# Need some help



## Ulen864 (Sep 23, 2012)

My wife does not seem to like spending any amount of time with me. When she is at home, she is online talking to people or checking FB and when she isn't online, she is texting on her phone. Not a huge deal but it is daily and then she wants to spend many nights out with friends either at their house or out drinking. I know she loves me and would not hurt me but I have brought this up to her before but she finds reasons that her friends need her or she needs some time out of the house. We have 2 kids and they are 1 and 5. 
I get that she needs time but leaving me home gives me the responsibility of cleaning the house and everything else within it. I do not know what to do about this since she does not seem like changing her ways any time in the near future. Advice???


----------



## Entropy3000 (May 11, 2011)

NOT GOOD.

Many people think that you should spend 15 hours plus a week of one one quality time together.

No way I would be staying home while my wife went out drinking.



> My wife does not seem to like spending any amount of time with me.
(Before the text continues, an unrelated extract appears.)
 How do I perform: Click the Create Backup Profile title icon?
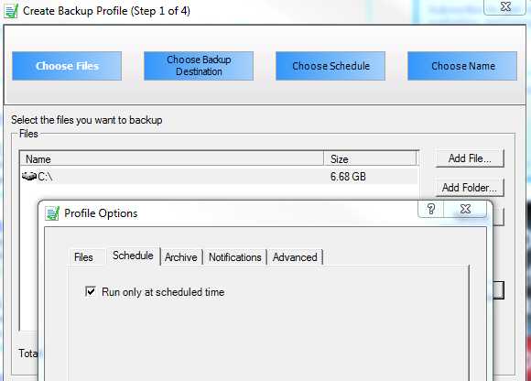tap(11, 11)
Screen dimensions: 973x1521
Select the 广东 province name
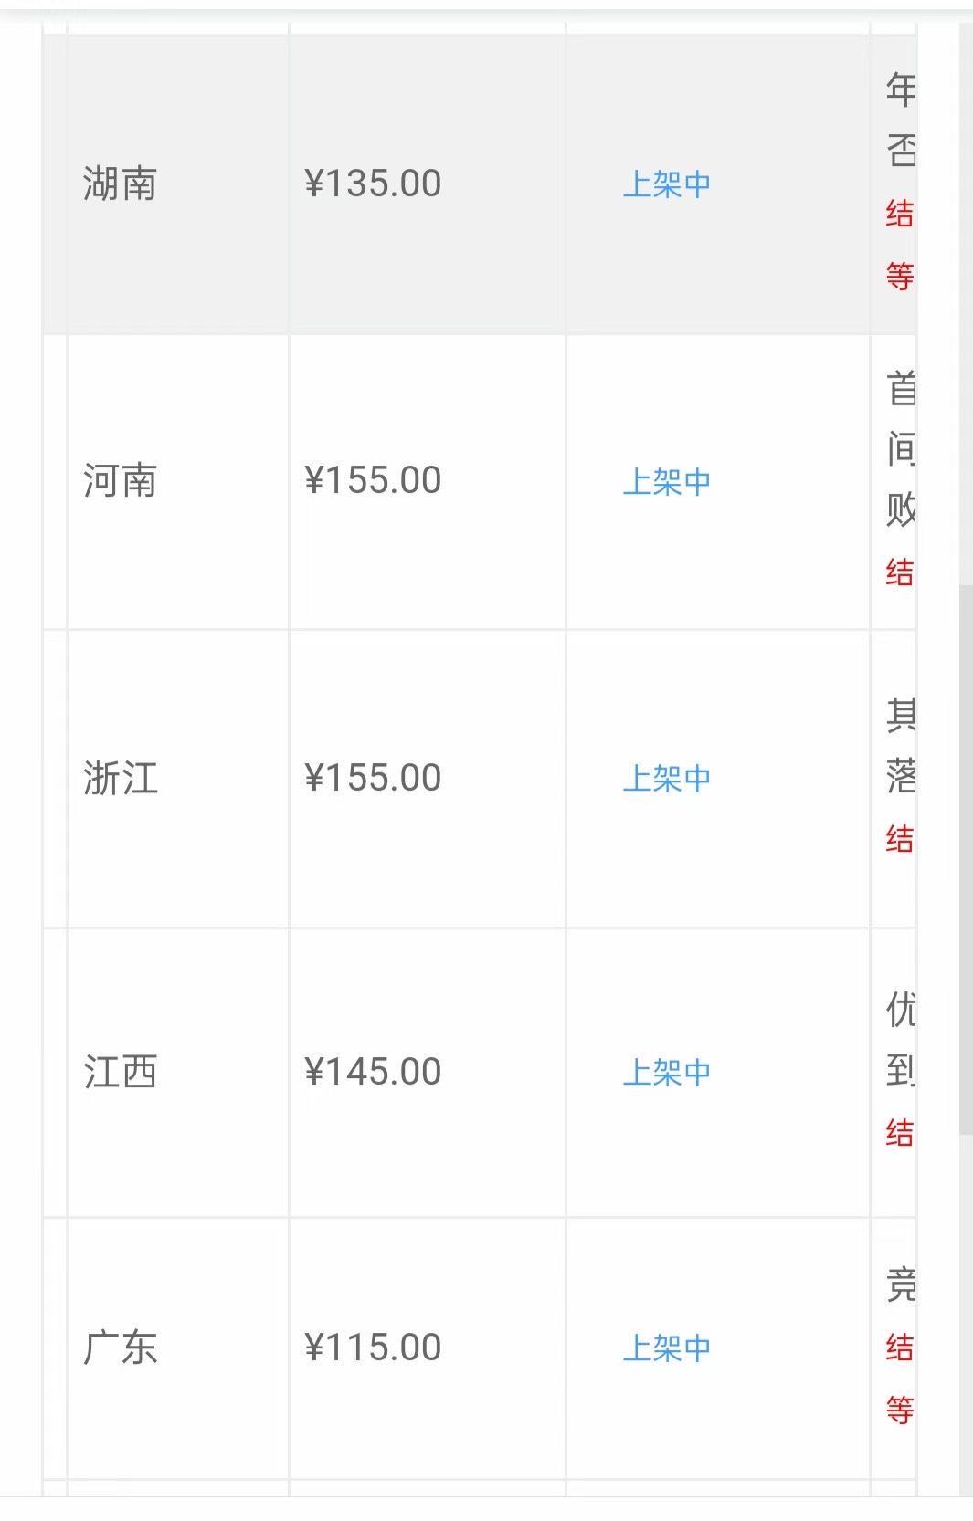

When she is at home, she is online talking to people or checking FB and when she isn't online, she is texting on her phone.
> 
> Who is she communicating with? It matters. But even if it is not other men, this is still draining the life out of your marriage.
> 
> ...


So how about some more information. It is very hard to determine what might be going on. But it does not sound very good.


----------



## Ulen864 (Sep 23, 2012)

She talks mostly with 3 of her friends, but they are flaky friends that she doesnt fully seem to like because of their flakiness. 
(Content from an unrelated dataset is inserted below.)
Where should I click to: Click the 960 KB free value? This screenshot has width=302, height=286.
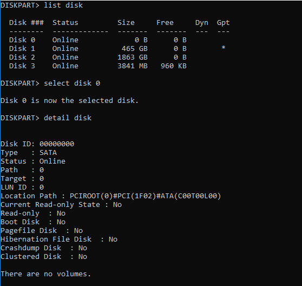[174, 66]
We dont date each other anymore, both tired and dont find time to. She spends 2-3 nights a week out with her friends. 

I am not her first priority. Last night she wanted to hang out with her friend and when presented with choosing, she choose her friend. Only when she came home and saw me a little bummed did she text her friend and say she couldnt hang out. 

She isnt a party girl out clubbing all the time, but she does go out to a rave or bar with her single friend semi-often. This has only come up as of late. Sex life it ok, once a week or so. And all of my friends are an hour away and that is her resoning for not being able to see them. I hang out with one of them once a month, maybe. And Im a good guy, but have been an ******* this past month because I feel like ****, both cuz of her and my job blows. 

As for house chores I do the most, she has started to do something every so often but I am the one doing the lions share. 

I am beat, I am in constant competition with her friends and have almost been getting needy because of it. Im trying to give her space to go out with her friends but she just rolls me over. Her friends are ok but they are single or dont have kids and dont get it.


----------



## LastUnicorn (Jul 10, 2012)

This isn't a marriage, the dynamic sounds more like an indulgent parent of a teenage girl. You need to stop beating around the bush with her and get serious if you want to see any changes, and don't expect it to be easy. More than likely she will get sulky, defiant, and disobedient, just like a teenager having her activities curtailed. I'd start off the conversation telling her this too. Does she work? If not, kill the cell phone you are paying for. She can call her friends when you are at work. When you are home, its husband and family time. Put your foot down on going to see friends 3x a week. Seriously!? She is a mother to two young children, why is she ditching her children to go play with friends half the week? Oh I agree, moms need girl time to get a break but this is far far above and beyond a break. I advocate a pretty hard line here, like once a week. And that's only if she has done her chores. Chores are spending quality time with you and cleaning. Not doing those? No play dates with other children! 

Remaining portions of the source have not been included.